O vira-lata caramelo é brasileiro? A pergunta ganhou força nas últimas semanas após uma decisão do Estado do México reacender uma disputa inusitada sobre a identidade de um dos cães mais populares do país. Presente em ruas, praças e bairros de norte a sul do Brasil, o caramelo virou símbolo da cultura nacional, mas agora também é reivindicado pelos mexicanos.
Em abril, a Procuradoria Ambiental do Estado do México declarou o chamado “perro caramelo” uma raça mexicana nativa, ao lado de cães tradicionalmente associados ao país, como o chihuahua. A medida repercutiu no Brasil e provocou reações de quem vê no animal um retrato da própria formação da sociedade brasileira. “Como podem dizer que o caramelo não é brasileiro? É a cara do Brasil”, afirmou a tutora Luciana Valle ao The New York Times.

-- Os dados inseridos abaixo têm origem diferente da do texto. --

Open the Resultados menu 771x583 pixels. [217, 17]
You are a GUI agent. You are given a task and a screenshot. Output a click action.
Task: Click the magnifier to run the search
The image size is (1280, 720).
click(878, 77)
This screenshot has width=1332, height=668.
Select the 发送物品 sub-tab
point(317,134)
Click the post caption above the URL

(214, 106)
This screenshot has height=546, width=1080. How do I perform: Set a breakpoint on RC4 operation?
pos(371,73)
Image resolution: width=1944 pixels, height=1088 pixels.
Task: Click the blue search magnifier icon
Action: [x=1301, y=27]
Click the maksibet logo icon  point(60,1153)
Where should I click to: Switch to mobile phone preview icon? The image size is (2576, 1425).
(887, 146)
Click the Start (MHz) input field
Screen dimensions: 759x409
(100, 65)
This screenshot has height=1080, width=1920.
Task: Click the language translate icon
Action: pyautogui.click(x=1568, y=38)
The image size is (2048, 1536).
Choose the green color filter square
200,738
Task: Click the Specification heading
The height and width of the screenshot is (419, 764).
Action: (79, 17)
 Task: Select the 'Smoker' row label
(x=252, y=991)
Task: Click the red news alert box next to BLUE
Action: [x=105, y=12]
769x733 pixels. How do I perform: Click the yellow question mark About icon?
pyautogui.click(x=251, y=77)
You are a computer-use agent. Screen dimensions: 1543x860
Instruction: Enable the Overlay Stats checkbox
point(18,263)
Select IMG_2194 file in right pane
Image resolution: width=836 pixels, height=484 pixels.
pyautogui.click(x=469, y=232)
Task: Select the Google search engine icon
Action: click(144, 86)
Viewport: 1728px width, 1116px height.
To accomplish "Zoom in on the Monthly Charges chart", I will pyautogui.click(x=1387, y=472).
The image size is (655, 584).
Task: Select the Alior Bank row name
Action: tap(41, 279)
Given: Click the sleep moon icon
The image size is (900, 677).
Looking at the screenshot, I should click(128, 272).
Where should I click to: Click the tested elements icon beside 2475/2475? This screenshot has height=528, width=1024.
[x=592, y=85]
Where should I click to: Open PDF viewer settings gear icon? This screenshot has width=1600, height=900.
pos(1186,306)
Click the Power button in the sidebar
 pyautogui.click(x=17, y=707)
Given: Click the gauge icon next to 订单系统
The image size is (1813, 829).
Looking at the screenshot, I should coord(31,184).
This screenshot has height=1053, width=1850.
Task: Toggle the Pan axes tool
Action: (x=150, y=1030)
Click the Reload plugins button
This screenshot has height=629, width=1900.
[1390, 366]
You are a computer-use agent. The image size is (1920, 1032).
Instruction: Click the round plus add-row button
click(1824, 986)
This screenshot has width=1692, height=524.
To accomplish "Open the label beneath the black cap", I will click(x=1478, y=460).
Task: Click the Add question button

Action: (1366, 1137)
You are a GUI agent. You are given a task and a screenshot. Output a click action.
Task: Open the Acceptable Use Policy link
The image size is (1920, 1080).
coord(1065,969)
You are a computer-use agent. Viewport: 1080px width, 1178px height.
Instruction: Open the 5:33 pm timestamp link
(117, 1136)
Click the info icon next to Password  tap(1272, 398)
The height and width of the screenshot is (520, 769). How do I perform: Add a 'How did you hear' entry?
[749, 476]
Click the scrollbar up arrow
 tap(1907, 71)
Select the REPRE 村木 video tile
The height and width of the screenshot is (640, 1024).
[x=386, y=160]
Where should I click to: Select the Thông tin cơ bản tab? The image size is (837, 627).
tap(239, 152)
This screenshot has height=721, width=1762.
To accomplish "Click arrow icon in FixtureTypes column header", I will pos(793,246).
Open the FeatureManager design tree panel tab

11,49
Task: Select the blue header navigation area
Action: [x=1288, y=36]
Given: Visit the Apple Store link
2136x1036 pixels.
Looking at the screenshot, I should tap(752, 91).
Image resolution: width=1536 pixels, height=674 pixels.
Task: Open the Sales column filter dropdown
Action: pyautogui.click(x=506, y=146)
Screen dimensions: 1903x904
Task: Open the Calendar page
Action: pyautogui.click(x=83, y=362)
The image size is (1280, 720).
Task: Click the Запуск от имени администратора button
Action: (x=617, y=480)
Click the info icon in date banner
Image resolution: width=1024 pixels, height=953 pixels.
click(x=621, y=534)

A história do caramelo se confunde com a do Brasil
Embora não seja uma raça oficialmente reconhecida, o vira-lata caramelo é resultado de séculos de cruzamentos entre cães trazidos por colonizadores e imigrantes de diferentes partes do mundo. Um estudo genético conduzido pela empresa DNA Pets identificou traços de quase 300 raças em sua composição. Segundo a geneticista Jaqueline Oliveira Rosa, responsável pela pesquisa, a miscigenação desses animais acompanhou a própria formação do país.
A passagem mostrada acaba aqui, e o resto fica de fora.